Decide whether each of these statements agrees with the text on resilience below, answering yes or no and quoting the words of the text that decide it. 1. The US Department of State says resilience is a trait that people either have or lack. 2. Angela Duckworth's research in Grit is tied to the internal locus perspective. 3. Women are said to internalize success and externalize failure.

* **Given text**:
◇ ◇ ◇ ◇

Use of the word resilience and associated words over time. Produced using google ngraph dataset.

Official Definitions Fall Short
Looking up definitions for the word resilience doesn't help much more. The US Department of State defines it as such:

"Resilience refers to the ability to successfully adapt to stressors, maintaining psychological well-being in the face of adversity. It's the ability to 'bounce back' from difficult experiences. Resilience is not a trait that people either have or don't have."

It's a great definition, and based on this, all the above terms are valid halo words. This got me thinking, perhaps the language used is more about whether an internal or external locus of control is assumed. Angela Duckworth’s research in Grit ties closely to the internal locus perspective, where persistence and long-term goal orientation are seen as the core of resilience. Conversely, authors like Brené Brown, in Rising Strong, frame resilience through vulnerability and relational context, suggesting a more external or socially adaptive lens. Empathy, for instance, aligns more with this external orientation, where understanding and responding to the emotional environment of others plays a central role. Depending on which locus is culturally emphasized, the behaviours seen as 'resilient' will differ.

There’s a large body of research (both academic and mainstream) suggesting gender-based patterns in locus of control. Men often internalize success and externalize failure, while women tend to do the reverse. This shapes how traits like grit or empathy are perceived and rewarded. I’ll return to this in a future post. Let me know if you are interested in a deeper dive into the background literature on this.

Are We Speaking the Same Language?

◇ ◇ ◇ ◇

* **Provided records**:
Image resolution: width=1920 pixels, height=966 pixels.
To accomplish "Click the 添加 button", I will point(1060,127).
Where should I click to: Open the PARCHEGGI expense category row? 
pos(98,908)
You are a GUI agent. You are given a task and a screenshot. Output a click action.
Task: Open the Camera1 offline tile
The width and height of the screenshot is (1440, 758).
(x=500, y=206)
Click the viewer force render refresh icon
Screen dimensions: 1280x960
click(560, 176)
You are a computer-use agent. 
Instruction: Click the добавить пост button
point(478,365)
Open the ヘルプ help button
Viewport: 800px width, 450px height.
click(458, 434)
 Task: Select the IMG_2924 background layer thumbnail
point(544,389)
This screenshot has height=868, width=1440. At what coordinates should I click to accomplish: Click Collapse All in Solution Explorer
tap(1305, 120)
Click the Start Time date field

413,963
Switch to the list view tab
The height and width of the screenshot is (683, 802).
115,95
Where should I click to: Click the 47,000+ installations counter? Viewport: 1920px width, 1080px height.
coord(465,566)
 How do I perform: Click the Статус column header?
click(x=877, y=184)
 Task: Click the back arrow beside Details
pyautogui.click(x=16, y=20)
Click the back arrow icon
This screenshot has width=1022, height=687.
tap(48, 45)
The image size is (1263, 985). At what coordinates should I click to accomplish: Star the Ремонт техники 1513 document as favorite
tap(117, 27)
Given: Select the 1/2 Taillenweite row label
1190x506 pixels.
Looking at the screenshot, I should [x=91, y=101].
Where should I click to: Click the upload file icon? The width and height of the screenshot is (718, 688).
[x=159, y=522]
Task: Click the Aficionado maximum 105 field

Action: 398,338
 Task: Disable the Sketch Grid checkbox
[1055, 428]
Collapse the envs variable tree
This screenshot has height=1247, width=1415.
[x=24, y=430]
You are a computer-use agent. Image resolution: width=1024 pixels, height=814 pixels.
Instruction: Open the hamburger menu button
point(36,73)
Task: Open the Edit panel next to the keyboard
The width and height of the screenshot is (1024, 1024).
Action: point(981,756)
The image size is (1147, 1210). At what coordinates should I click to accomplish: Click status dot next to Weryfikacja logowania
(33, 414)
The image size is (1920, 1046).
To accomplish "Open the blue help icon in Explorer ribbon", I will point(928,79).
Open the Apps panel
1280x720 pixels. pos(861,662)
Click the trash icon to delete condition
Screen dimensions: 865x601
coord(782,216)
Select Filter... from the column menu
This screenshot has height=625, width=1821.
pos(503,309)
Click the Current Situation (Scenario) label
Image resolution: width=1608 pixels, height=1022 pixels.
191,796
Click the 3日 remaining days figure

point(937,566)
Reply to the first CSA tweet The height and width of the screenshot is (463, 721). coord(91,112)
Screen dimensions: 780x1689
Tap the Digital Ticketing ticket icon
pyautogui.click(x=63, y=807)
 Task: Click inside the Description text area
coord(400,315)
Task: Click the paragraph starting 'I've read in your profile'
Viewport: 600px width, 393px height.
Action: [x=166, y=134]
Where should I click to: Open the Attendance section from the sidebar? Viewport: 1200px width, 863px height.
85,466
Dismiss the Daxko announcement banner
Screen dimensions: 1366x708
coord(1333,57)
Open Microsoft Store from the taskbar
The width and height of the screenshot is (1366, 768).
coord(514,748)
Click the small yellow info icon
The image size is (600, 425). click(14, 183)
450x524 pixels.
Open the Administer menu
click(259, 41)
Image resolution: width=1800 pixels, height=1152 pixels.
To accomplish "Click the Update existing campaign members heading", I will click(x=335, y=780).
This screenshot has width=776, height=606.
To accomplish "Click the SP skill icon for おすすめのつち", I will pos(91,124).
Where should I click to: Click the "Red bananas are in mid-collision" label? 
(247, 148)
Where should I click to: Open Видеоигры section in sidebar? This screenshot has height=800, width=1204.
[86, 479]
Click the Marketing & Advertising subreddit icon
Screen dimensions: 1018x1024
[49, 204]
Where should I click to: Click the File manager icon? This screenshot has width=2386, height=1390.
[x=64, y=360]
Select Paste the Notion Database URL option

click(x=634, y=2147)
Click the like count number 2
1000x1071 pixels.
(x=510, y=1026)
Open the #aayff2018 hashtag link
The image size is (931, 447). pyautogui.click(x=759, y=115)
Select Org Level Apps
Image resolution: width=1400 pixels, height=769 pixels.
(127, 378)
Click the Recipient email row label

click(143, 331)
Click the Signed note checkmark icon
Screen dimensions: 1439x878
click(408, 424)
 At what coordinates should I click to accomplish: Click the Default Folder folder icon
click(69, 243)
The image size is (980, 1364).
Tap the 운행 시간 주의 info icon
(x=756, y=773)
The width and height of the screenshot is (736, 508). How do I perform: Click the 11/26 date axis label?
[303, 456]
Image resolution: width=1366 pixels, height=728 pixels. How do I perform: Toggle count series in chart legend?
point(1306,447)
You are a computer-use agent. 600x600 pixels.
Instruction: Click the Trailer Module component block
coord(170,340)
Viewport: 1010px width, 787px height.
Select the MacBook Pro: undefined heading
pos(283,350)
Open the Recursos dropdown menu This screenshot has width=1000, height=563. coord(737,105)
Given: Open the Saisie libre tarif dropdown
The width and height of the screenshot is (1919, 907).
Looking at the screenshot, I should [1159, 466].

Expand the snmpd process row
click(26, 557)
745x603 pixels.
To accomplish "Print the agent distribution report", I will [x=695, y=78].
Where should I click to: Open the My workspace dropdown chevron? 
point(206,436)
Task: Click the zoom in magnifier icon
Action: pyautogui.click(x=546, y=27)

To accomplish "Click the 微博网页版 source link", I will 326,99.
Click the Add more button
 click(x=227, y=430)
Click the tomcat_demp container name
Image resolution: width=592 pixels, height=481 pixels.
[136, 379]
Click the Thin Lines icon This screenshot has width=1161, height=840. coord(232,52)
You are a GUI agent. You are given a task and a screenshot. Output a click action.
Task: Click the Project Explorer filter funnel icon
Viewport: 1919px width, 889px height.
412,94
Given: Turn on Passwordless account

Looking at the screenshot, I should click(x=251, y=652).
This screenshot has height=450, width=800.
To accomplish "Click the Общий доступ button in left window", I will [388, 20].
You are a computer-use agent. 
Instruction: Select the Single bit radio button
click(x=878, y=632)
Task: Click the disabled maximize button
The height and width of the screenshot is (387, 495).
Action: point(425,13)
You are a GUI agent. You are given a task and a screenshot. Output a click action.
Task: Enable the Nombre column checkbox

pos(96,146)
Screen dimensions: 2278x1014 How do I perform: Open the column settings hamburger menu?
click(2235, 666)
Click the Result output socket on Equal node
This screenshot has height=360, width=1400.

◇ ◇ ◇ ◇

* **Response to this task**:
1. No: "Resilience is not a trait that people either have or don't have."
2. Yes: "Angela Duckworth’s research in Grit ties closely to the internal locus perspective"
3. No: "Men often internalize success and externalize failure, while women tend to do the reverse."